Problems with LinearAlgebra functions within KernelAbstractions and CUDA

I’m almost done porting my solver over to GPU with the help of CUDA and KernelAbstractions. However, I keep running into problem with LinearAlgebra functions. Take this simple example

using StaticArrays
using CUDA: allowscalar,CuArray
allowscalar(false)
using KernelAbstractions
using LinearAlgebra: norm2,×
using BenchmarkTools

N = (100,100,100)
f = Array # CuArray
p = zeros(Float32,N) |> f;
u = rand(Float32,N...,3) |> f;
@kernel function kern(p,u)
    I = @index(Global,Cartesian)
    p[I] = norm2(SVector{3}(I.I) × SVector{3}(u[I,:]))
end
apply!(p,u) = kern(get_backend(p),64)(p,u,ndrange=size(p))
@btime apply!(p,u); # 16.459 ms (1000199 allocations: 76.31 MiB)
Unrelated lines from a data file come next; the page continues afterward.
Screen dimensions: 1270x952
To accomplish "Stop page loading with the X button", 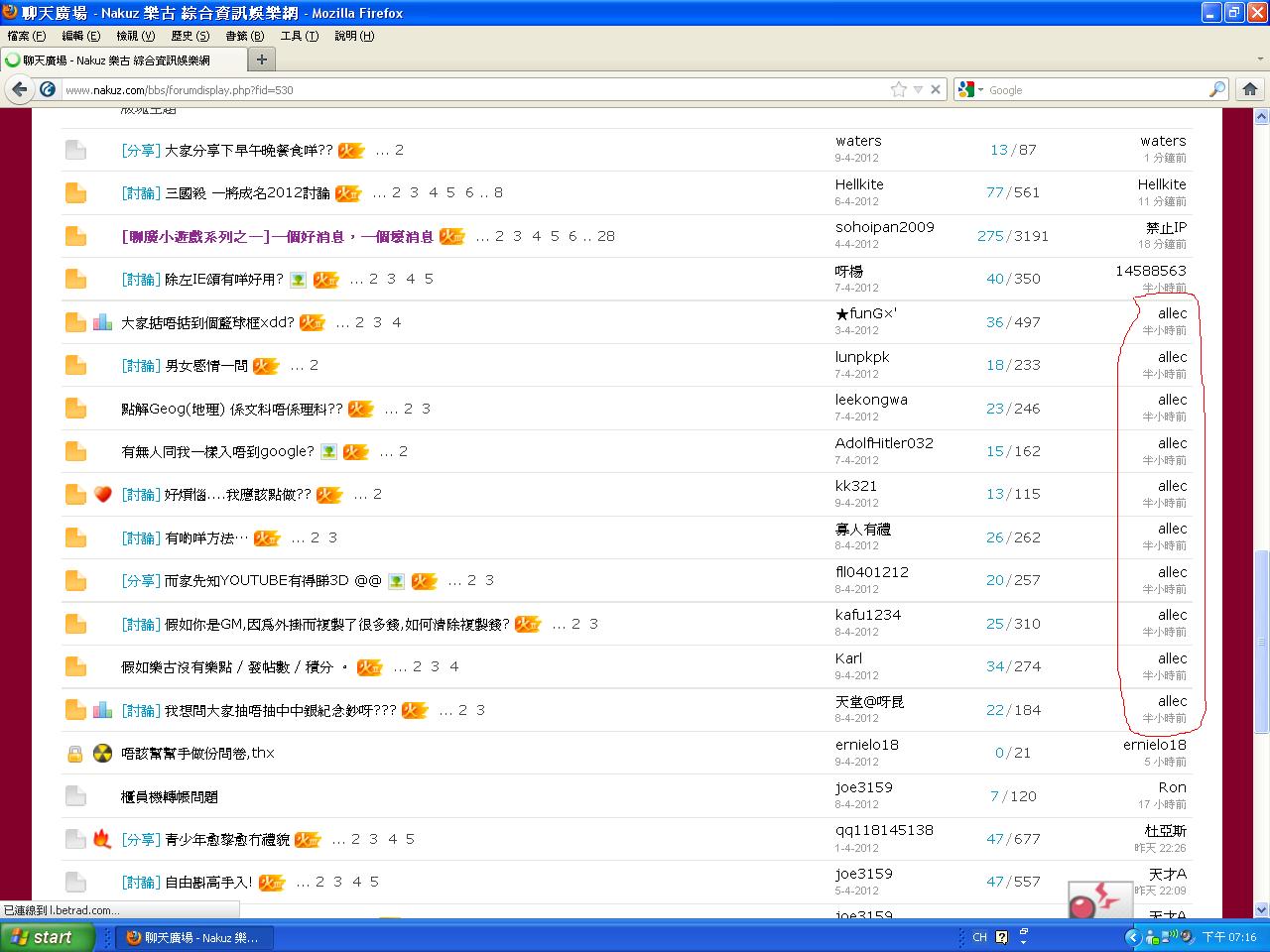I will point(935,89).
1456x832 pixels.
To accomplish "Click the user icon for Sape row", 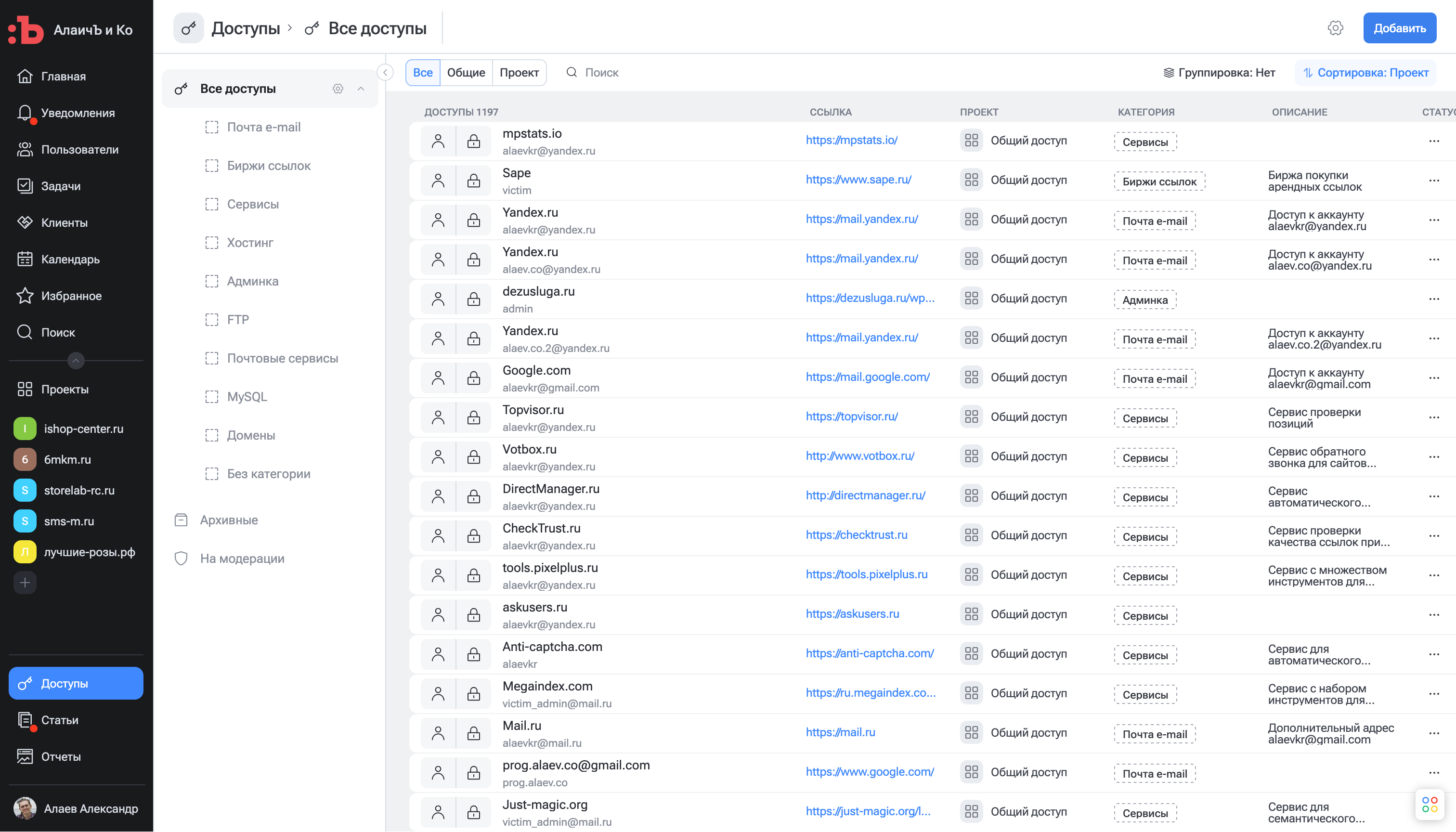I will tap(438, 181).
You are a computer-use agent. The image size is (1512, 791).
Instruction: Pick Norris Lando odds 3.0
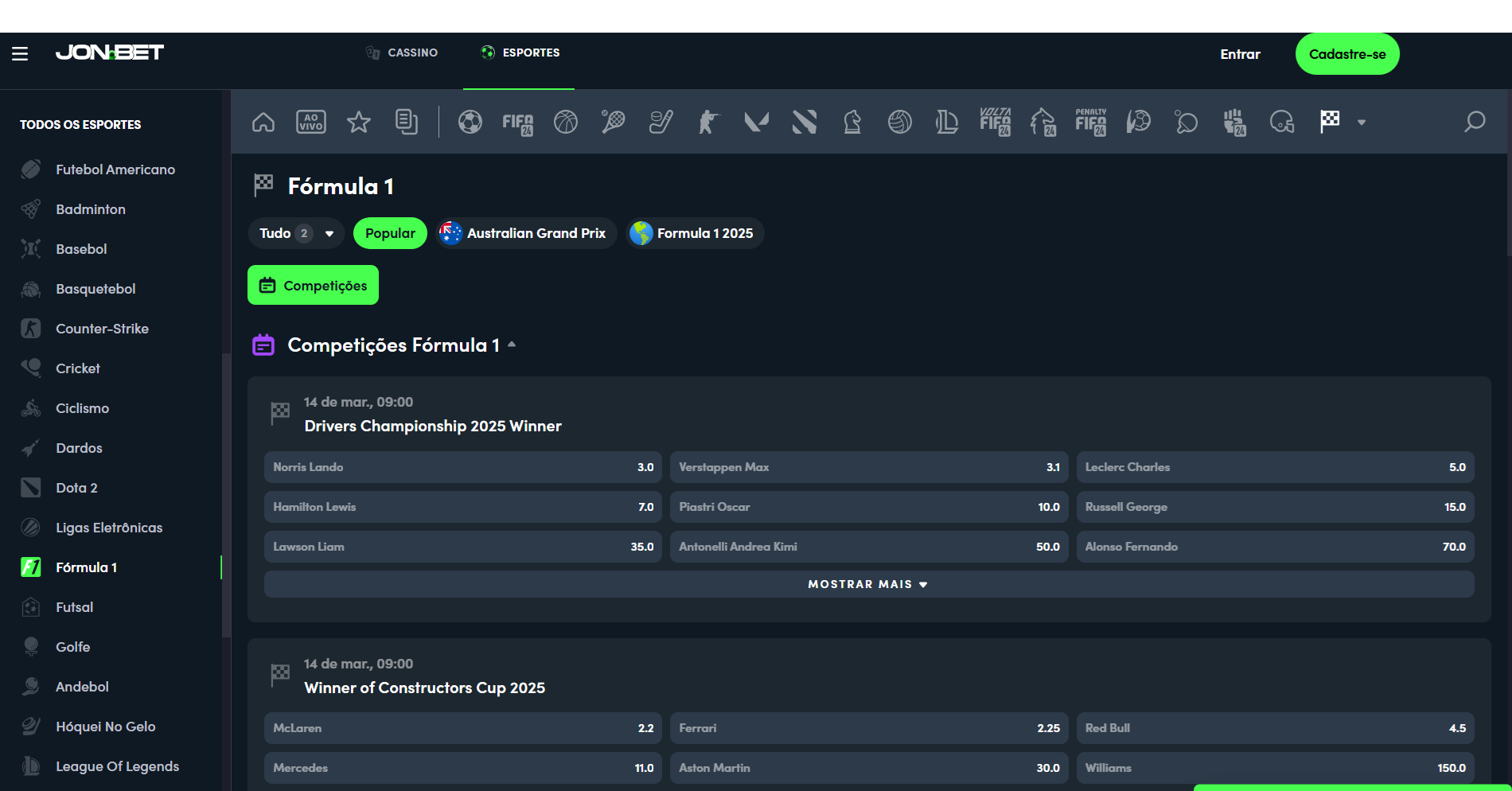pyautogui.click(x=462, y=467)
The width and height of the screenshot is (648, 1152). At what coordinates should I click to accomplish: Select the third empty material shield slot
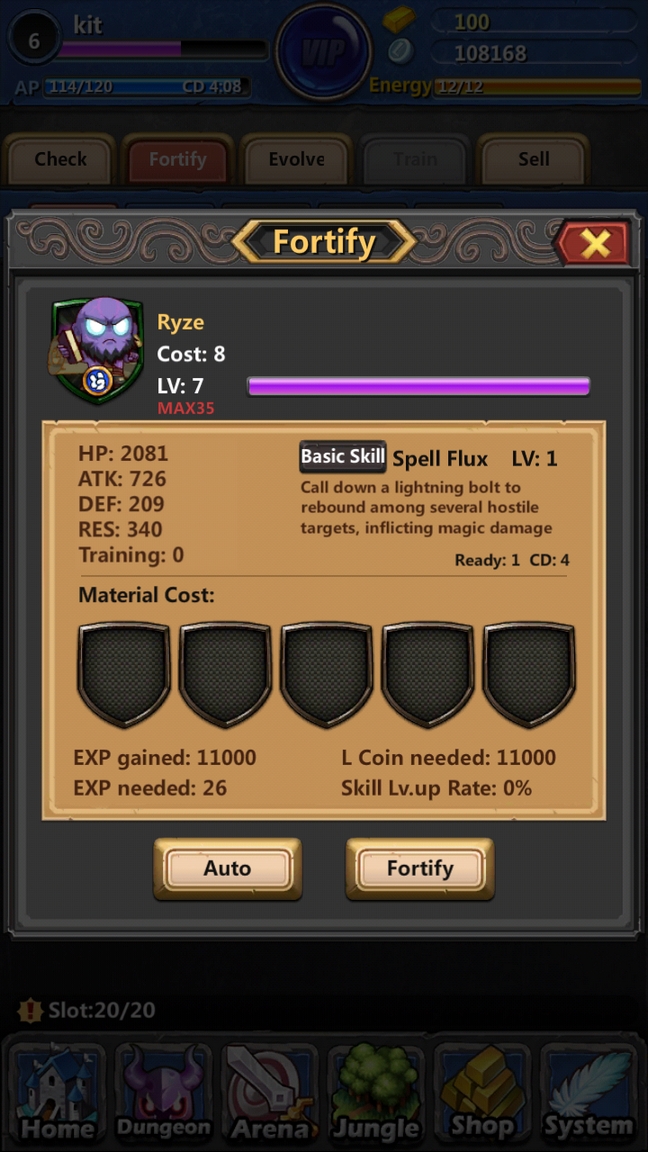[x=327, y=674]
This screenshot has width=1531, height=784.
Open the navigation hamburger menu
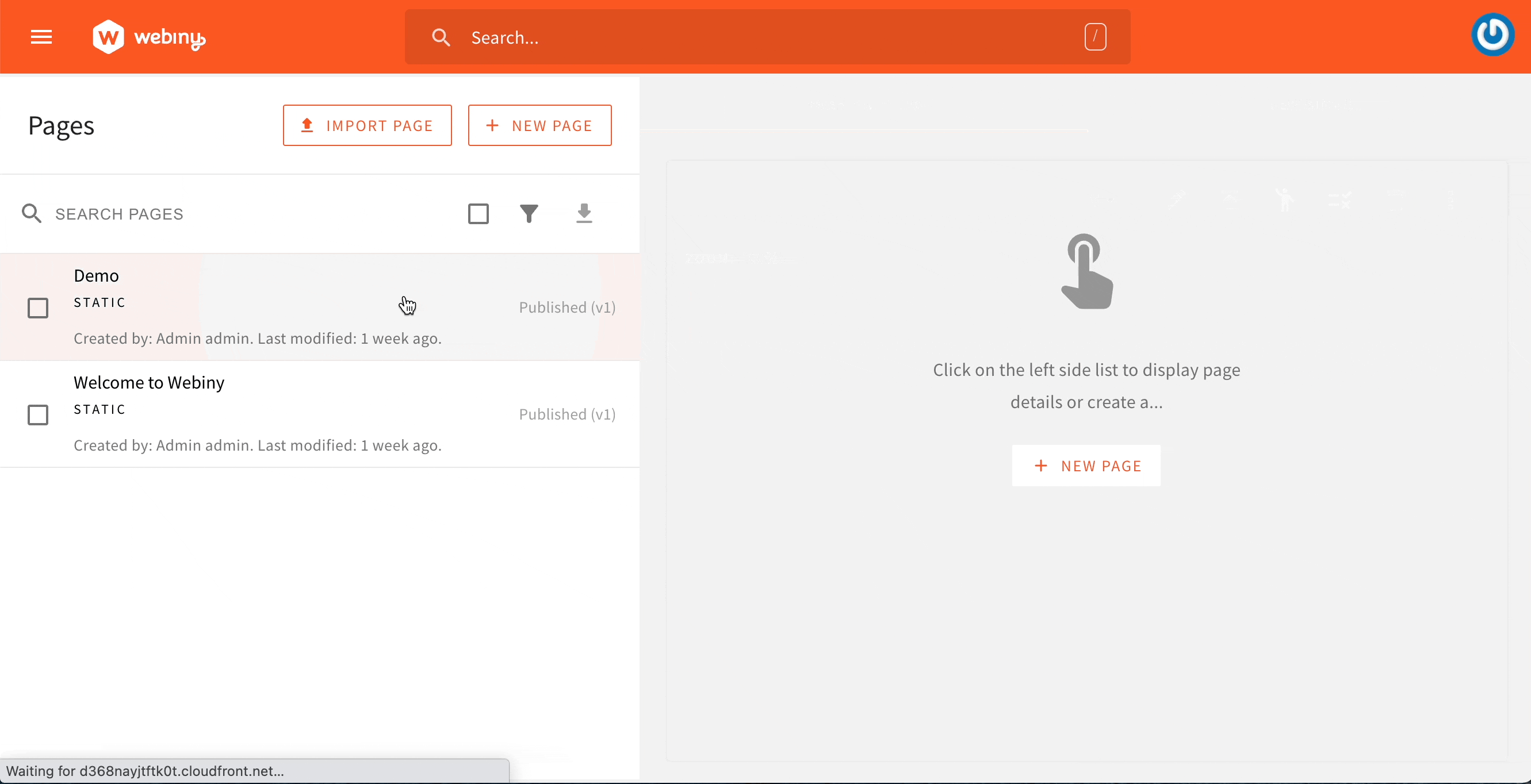click(x=40, y=37)
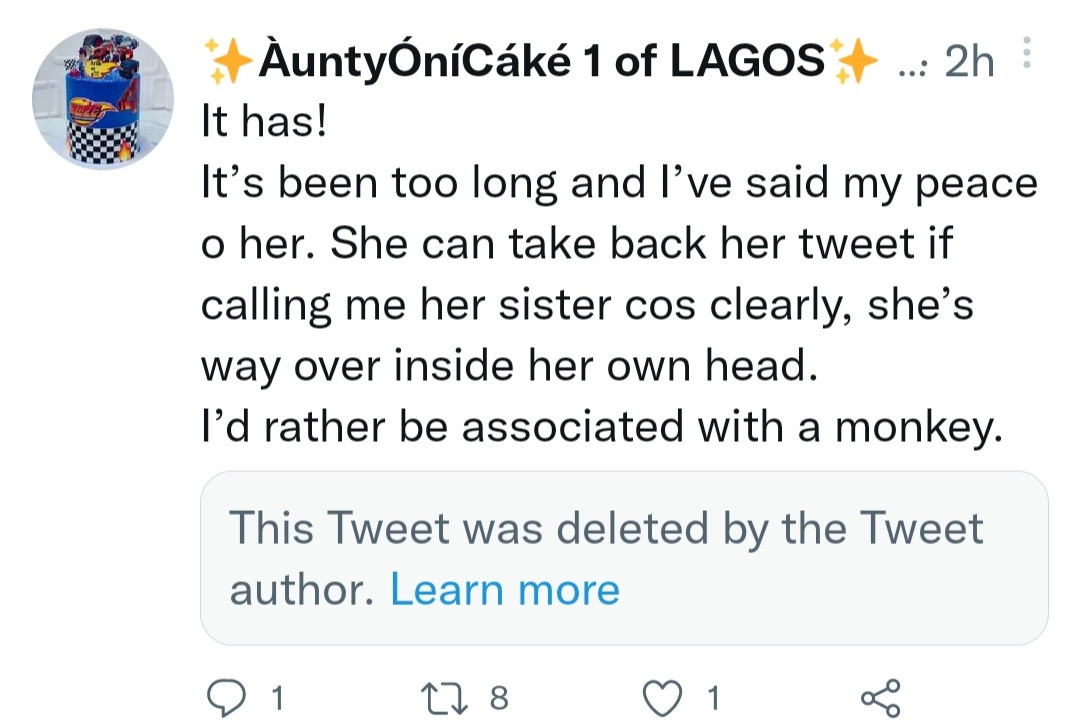Click the sparkle emoji before the display name

pyautogui.click(x=227, y=63)
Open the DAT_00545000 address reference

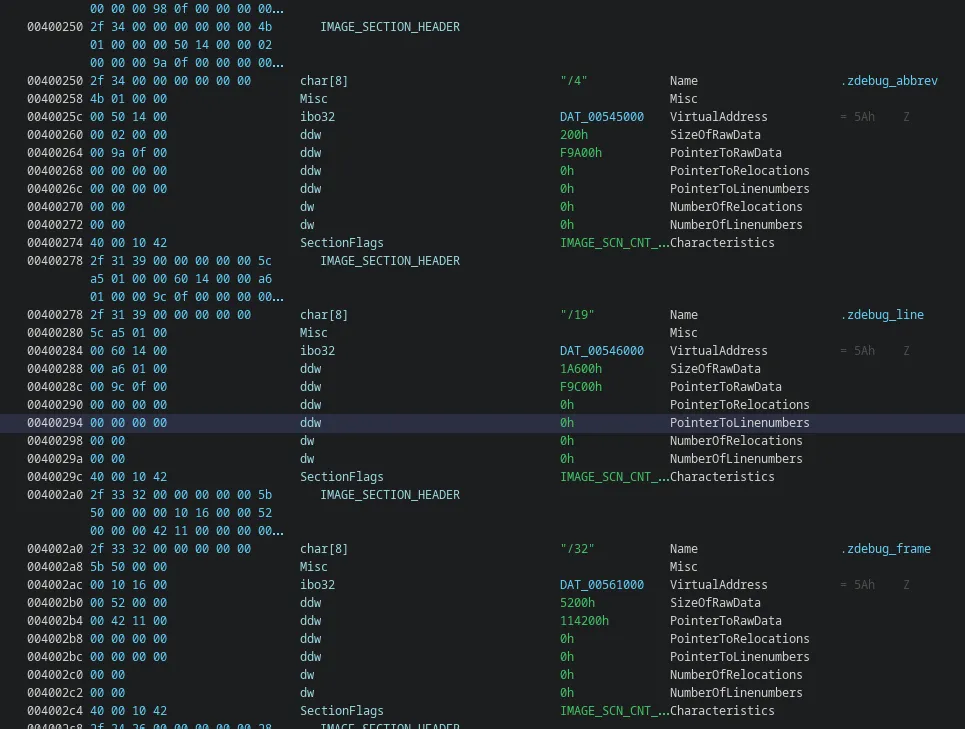pos(601,117)
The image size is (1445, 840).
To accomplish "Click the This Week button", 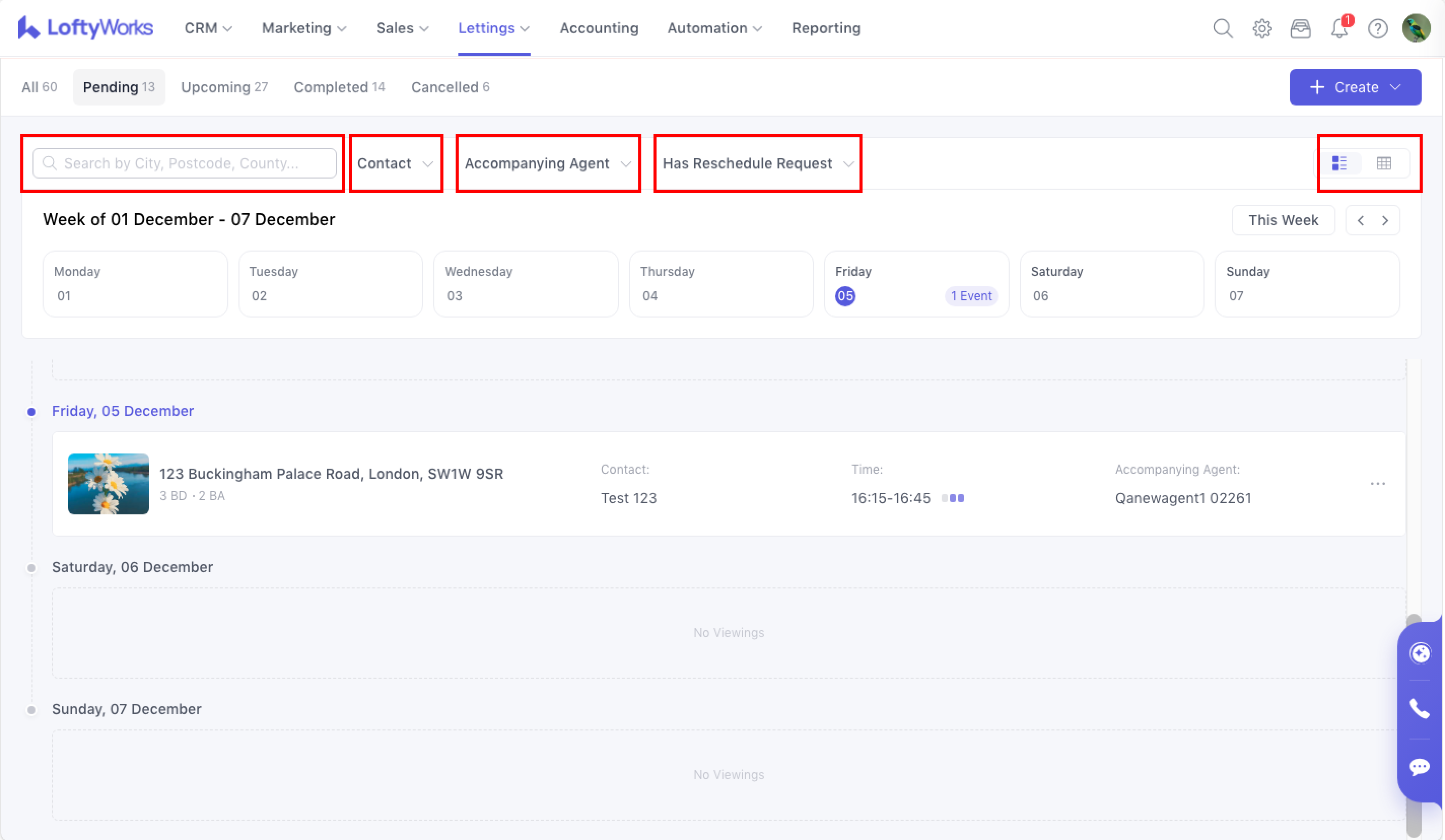I will 1283,220.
This gives a crazy number of allocations running on a CPU and won’t run on the GPU

Reason: unsupported call through a literal pointer (call to ijl_alloc_array_1d)
Reason: unsupported dynamic function invocation (call to print_to_string(xs...) in Base at strings/io.jl:133)
Reason: unsupported dynamic function invocation (call to dimension_mismatch_fail(SA::Type, a::AbstractArray) in StaticArrays at C:\Users\gweymouth\.julia\packages\StaticArrays\4uslg\src\convert.jl:190)

If I take out the SVector conversion, the allocations go way up on the CPU and the GPU throws errors about Reason: unsupported dynamic function invocation (call to mapreduce_empty_iter(f, op, itr, ItrEltype) in Base at reduce.jl:375).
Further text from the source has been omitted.